May 1st is here and both grouper and hogfish are open to hunt! Both fisheries will remain open until the 31st of October; with a few new regulations to abide by this season. Here, we have a highlight of the new regulations, along with some helpful tips to ensure a great day of hunting.
Before you hit the water, be sure you are up-to-date with the new regulations for hogfish. First off, the new minimum size for hogfish is 16 inches to the fork, previously 12 inches. This new minimum size allows for the fish to mature and spawn before they are available for harvest. Second, there is a new bag limit of one per person for hogfish, previously five per person. Enjoy the hunt and take your time choosing the perfect fish for the day. As for grouper, the regulations remain unchanged from previous years. While spearfishing, we mainly target black grouper and red grouper. Blacks have a minimum size of 24 inches and reds have a minimum size of 20 inches. Keep in mind the aggregate total per day is three fish and you can only possess one black grouper within that aggregate. A full list and description of these regulations can be found at myfwc.com. These regulations pertain to all Atlantic federal waters and state waters in Monroe County.
The past few months, we have been seeing a healthy return of the hogfish fishery with the new regulations and closure in place.
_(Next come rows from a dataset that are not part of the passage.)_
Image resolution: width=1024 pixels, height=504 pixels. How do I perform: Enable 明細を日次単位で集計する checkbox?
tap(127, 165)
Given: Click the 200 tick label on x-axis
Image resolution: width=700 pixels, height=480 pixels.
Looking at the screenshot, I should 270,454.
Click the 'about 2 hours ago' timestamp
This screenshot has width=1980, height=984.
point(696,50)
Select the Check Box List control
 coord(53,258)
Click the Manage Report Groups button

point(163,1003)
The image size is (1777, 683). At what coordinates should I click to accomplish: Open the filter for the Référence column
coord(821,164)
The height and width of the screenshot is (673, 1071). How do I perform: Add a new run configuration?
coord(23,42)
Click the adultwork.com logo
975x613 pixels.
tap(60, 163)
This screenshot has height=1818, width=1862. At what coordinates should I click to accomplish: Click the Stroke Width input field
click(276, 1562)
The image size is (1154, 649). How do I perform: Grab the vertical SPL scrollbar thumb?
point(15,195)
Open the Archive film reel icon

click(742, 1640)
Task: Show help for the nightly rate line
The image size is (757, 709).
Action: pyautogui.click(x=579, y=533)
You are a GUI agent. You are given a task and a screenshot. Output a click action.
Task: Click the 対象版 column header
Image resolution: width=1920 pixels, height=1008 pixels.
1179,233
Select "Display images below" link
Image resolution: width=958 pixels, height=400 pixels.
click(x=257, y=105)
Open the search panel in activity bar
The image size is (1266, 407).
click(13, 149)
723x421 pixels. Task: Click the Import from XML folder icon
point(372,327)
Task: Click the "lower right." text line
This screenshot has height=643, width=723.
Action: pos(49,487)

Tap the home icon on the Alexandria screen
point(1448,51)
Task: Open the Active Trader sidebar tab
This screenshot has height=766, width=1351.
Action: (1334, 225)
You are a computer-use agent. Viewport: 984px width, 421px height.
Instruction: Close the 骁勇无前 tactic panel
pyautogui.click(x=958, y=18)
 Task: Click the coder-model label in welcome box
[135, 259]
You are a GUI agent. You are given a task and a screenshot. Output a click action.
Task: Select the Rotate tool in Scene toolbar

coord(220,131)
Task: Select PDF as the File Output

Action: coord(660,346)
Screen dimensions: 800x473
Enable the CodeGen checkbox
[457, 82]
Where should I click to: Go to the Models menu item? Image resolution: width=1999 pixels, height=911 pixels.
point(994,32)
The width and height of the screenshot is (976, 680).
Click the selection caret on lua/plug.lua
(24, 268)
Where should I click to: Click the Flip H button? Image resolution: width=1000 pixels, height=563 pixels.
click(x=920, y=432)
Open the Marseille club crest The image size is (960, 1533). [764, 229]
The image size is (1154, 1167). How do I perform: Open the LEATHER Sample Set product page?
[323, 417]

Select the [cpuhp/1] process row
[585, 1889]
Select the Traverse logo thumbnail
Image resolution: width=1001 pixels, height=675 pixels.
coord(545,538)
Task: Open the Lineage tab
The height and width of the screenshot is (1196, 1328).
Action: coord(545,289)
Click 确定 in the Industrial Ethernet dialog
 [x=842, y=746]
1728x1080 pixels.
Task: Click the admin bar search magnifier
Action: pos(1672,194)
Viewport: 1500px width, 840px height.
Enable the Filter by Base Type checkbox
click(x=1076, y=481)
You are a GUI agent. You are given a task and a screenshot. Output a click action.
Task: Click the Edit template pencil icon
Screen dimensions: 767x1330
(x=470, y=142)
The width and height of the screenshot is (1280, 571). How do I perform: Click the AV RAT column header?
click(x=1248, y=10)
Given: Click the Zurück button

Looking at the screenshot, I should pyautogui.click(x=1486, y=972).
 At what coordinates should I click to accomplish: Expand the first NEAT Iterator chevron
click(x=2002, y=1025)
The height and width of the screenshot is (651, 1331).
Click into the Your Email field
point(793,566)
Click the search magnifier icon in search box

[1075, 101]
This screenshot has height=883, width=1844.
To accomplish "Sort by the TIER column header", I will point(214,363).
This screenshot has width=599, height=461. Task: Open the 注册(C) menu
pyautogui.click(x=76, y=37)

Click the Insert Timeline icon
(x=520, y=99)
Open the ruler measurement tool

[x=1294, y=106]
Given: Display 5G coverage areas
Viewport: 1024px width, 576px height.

I’ve been noticing exceptionally large hogfish in the sand off the deep shipwrecks and structure in the Upper Keys. Hogs use their extended snout to dig and eat crustaceans and other small prey found in sediment. For this reason, I look for hogs off the reef, in the sand. If you are having trouble tracking the fish or they are swimming just out of shooting range, try fluffing up a cloud of sand to get their attention. This cloud of sand will mimic a stingray digging for crustaceans, which attracts the surrounding fish for the ray’s easy leftovers. This trick works especially well for mutton snapper. Generally speaking, hogfish is one of the easier fish to target and they allow for close shots. Take your time and make the shot count; you only get one with new regulations.
Grouper, on the other hand, can be a more difficult fish to hunt, especially on scuba. These fish like holes in the reef, ledges, and artificial structure. In the Upper Keys, you can hunt the deep reef edges, 75-95 feet. These ledges provide the perfect habitat for grouper to live. The ledges generally run northwest to southeast; following a southeast bearing will get you to the ledge drop-off. If you’re hunting on scuba and can’t find any fish, look for spotty clouds of sand. Chances are, they saw you before you could see them; when grouper spook, they take off quick, leaving a dust cloud where they were sitting. If they don’t spook into a coral head, they often shoot out to the sand and camouflage themselves by turning white. They think they are hidden, but can be easily spotted as their fin tips remain black. Approach cautiously and break eye contact with the fish; the trick is to make them think you don’t see them. My favorite way to hunt grouper is by watching other fish. Grouper are a predator on the reef and other schools of fish will react drastically when a grouper is nearby. A school of grunts will split as a grouper swims through, which is something you can spot from a distance before the fish is aware of your presence.
In all practices of spearfishing, from scuba to freediving, remember to respect the fisheries and regulations set to protect them. Spearfishing is considered a sustainable way to harvest fish and we, as divers, have a direct impact on the environments we hunt.